--- Page excerpt ---

PSG GROUP LIMITED

(Incorporated in the Republic of South Africa) (Registration number: 1970/008484/06)

JSE Limited ("JSE") share code: PSG

ISIN code: ZAE000013017

LEI code: 378900CD0BEE79F35A34 ("PSG Group" or "the Company")

PSG GROUP RESTRUCTURING: UPDATE ANNOUNCEMENT

1. INTRODUCTION

  1. Shareholders are referred to the various announcements released by PSG Group on the JSE's Stock Exchange News Service ("SENS") and the circular distributed to Shareholders on Friday, 8 July 2022 ("Circular"), advising that, subject to the fulfilment (or where applicable, waiver) of the PSG Group Restructuring Conditions, including receipt of the requisite Shareholder approval, PSG Group will, as one indivisible arrangement, implement the PSG Group Restructuring (comprising the PSG Group Unbundling, the PSG Group Scheme and the Delisting) on the terms set out in the Circular.
  2. All capitalised terms used but not defined in this announcement shall bear the meanings ascribed to them in the Circular.

2. UPDATE ON DISQUALIFIED PERSON SHAREHOLDERS

  1. As indicated in paragraph 3.14 of the Circular, the Scheme Consideration of R23.00 per Scheme Share may be reduced, should there be an increase in the disqualified person shareholding (as defined in Annexure 4 of the Circular) in the Company between the Last Practicable Date (amounting to 12.9% at that date) and the record date of the PSG Group Unbundling.

--- Problems ---
(1) Answer these questions using the PSG Group restructuring announcement:
(a) On what date was the Circular distributed to Shareholders?
(b) What is the Scheme Consideration per Scheme Share?
(c) What was the disqualified person shareholding at the Last Practicable Date?
(2) According to the PSG Group restructuring announcement, what are all the components of the PSG Group Restructuring?
(3) Carry on the PSG Group restructuring announcement, starting after its final sentence.

(Element lookup records)
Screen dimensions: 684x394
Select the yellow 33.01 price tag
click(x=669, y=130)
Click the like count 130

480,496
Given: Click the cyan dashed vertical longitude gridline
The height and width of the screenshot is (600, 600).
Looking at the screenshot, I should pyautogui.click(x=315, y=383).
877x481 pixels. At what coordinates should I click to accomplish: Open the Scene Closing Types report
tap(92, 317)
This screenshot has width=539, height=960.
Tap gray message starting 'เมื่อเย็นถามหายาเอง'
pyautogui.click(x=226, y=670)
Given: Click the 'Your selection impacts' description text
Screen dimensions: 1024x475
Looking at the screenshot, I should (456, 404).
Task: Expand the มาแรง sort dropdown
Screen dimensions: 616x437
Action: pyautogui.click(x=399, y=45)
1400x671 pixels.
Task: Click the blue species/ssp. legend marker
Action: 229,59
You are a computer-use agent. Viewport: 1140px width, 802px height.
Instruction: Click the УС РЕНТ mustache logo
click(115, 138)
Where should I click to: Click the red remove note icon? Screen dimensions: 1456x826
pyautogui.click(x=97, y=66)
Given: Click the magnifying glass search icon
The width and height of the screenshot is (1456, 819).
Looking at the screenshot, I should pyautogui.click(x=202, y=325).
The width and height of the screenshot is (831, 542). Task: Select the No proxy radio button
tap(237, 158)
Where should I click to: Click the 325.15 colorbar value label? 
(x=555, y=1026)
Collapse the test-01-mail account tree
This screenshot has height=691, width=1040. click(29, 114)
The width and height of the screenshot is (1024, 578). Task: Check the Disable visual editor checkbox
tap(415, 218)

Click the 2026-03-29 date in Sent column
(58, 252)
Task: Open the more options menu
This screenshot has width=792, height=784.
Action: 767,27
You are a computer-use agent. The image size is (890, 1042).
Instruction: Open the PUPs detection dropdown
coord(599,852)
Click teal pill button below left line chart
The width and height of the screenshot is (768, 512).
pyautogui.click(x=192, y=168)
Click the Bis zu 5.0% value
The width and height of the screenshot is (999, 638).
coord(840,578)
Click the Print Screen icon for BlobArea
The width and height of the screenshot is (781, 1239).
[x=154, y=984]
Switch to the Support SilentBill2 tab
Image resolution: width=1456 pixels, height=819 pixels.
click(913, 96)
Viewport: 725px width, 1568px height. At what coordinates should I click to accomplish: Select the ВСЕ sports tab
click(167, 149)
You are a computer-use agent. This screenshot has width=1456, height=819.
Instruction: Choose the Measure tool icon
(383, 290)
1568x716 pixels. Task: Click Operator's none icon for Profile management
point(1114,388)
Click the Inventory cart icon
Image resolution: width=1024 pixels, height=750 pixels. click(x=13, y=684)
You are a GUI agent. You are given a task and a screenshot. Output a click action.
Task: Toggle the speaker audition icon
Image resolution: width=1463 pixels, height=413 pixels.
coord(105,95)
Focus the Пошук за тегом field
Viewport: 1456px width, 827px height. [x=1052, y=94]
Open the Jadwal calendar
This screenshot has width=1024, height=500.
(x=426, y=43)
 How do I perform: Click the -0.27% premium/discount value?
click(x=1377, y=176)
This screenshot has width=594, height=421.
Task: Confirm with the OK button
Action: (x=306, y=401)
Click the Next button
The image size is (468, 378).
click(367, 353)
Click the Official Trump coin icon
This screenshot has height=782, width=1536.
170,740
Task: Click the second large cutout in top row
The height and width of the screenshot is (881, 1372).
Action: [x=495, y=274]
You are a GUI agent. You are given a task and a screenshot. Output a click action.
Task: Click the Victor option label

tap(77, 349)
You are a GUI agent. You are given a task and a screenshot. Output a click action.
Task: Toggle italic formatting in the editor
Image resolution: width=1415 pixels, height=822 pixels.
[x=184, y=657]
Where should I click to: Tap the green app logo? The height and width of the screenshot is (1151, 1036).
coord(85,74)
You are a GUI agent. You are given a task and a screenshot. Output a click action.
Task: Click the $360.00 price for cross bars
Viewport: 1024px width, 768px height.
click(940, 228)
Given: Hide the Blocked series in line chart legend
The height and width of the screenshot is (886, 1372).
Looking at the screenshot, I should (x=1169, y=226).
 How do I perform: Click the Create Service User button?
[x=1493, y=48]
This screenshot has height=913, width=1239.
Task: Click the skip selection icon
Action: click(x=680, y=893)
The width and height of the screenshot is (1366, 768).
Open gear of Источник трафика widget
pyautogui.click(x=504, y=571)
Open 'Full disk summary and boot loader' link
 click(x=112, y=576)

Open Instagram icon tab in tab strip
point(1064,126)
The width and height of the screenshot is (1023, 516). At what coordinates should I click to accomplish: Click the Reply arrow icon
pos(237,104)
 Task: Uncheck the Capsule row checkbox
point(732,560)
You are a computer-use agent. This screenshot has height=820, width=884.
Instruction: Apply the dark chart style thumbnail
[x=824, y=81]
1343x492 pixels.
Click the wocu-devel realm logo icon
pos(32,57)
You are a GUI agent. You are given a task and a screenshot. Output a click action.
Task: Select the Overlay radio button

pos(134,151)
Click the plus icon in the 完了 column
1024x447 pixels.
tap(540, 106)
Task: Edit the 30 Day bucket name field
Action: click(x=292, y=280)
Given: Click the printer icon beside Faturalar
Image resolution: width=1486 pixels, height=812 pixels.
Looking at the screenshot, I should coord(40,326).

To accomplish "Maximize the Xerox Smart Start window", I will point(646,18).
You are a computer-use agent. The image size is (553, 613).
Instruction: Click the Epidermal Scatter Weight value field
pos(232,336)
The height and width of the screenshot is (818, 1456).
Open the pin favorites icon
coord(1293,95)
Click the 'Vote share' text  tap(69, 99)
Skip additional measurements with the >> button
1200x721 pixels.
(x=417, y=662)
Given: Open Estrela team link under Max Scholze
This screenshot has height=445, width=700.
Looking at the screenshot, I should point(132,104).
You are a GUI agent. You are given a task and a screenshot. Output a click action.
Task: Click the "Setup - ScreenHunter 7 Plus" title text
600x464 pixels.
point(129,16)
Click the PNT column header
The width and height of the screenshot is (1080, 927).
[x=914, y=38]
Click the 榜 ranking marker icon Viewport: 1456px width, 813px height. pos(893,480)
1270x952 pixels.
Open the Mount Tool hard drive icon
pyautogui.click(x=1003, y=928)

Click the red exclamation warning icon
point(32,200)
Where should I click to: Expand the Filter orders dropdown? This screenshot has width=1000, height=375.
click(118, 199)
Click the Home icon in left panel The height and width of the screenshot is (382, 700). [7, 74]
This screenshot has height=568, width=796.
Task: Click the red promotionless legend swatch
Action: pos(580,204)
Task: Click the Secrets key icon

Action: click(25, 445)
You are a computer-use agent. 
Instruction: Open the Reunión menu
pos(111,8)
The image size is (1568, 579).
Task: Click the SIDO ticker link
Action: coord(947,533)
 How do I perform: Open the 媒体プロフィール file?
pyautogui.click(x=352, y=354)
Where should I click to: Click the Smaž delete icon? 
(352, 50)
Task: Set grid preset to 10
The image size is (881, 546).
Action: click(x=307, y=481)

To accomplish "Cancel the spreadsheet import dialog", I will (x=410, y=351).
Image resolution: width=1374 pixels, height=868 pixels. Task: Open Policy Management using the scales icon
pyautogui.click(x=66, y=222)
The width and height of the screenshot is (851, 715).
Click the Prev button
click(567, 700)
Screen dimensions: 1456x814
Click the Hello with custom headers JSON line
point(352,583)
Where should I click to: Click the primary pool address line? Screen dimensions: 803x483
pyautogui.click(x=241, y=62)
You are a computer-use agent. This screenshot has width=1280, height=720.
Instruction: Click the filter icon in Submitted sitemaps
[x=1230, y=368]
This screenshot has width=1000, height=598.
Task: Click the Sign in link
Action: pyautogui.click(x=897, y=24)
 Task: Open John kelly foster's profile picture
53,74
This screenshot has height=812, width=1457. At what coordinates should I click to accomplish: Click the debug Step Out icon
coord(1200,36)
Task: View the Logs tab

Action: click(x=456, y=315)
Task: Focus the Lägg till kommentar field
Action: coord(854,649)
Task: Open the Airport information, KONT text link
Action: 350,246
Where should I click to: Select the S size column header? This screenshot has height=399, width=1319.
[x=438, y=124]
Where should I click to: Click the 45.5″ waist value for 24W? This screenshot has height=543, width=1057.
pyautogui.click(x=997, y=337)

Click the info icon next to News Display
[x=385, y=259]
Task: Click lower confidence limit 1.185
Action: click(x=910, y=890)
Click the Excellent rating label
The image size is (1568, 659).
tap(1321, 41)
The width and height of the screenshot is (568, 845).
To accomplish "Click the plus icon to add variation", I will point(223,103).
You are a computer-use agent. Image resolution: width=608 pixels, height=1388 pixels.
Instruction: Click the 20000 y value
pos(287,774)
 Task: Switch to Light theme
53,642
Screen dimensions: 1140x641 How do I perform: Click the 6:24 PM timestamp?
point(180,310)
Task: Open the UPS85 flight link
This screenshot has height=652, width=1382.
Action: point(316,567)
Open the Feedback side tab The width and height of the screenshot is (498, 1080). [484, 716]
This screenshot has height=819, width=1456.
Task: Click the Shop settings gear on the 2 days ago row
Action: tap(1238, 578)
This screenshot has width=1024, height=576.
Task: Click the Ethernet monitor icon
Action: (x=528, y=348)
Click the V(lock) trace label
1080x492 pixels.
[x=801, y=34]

--- Exercise results ---
(1)
(a) Friday, 8 July 2022
(b) R23.00
(c) 12.9%

(2)
- PSG Group Unbundling
- PSG Group Scheme
- Delisting

(3)
  2. In addition, the PSG Group Restructuring Conditions include, at paragraph 3.3.2.8 of the Circular, the condition that by the date 10 Business Days following the General Meeting, disqualified person Shareholders do not hold more than an additional 10% (in other words, not more than 22.9% in aggregate) of the PSG Group Shares in issue ("Disqualified Person Condition"). Should this condition fail and not be waived by PSG Group, the PSG Group Restructuring will not proceed.
  3. The General Meeting is due to be held on Wednesday, 10 August 2022, at which time Shareholders will be requested to consider and, if deemed fit, to approve, with or without modification, the resolutions to be proposed thereat. With this in mind, PSG Group wishes to provide Shareholders with an update regarding the current level of disqualified person Shareholders.
  4. Shareholders are advised that based on the most recent Register available to the Company at the date of this announcement, the level of PSG Group's disqualified person shareholding

remains unchanged at approximately 12.9%. Accordingly, based on the current level of disqualified person Shareholders, it is not expected that the Scheme Consideration will need to be adjusted, meaning that the Scheme Consideration is expected to remain R23.00 per Scheme Share.

2.5 Shareholders should, however, bear in mind that the final value of the Scheme Consideration will depend on the level of disqualified person Shareholders at the record date for the PSG Group Unbundling. Should the PSG Group Restructuring Conditions be fulfilled (or where

applicable, waived) and the PSG Group Unbundling be implemented in line with the dates appearing in the Salient Dates and Times section of the Circular, it is anticipated that the final value of the Scheme Consideration will be announced on SENS on Friday, 16 September 2022.

2.6 For further details regarding the potential impact of an increased level in disqualified person Shareholders, kindly refer to the Circular.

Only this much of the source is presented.